(Collected data)

* * * * * * * * *

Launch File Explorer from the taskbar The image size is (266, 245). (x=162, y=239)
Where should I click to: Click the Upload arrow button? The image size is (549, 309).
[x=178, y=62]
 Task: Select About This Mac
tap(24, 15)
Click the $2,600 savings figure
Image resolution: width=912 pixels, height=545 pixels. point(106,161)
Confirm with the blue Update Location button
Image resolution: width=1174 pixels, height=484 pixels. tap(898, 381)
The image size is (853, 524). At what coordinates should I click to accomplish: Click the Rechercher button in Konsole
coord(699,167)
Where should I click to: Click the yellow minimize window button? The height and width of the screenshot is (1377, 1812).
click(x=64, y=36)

* * * * * * * * *

*Work request*
Top to bottom, set down the entries above word for word.

*Completed task*
Launch File Explorer from the taskbar The image size is (266, 245). (x=162, y=239)
Where should I click to: Click the Upload arrow button? The image size is (549, 309).
[x=178, y=62]
 Task: Select About This Mac
tap(24, 15)
Click the $2,600 savings figure
Image resolution: width=912 pixels, height=545 pixels. point(106,161)
Confirm with the blue Update Location button
Image resolution: width=1174 pixels, height=484 pixels. tap(898, 381)
The image size is (853, 524). At what coordinates should I click to accomplish: Click the Rechercher button in Konsole
coord(699,167)
Where should I click to: Click the yellow minimize window button? The height and width of the screenshot is (1377, 1812).
click(x=64, y=36)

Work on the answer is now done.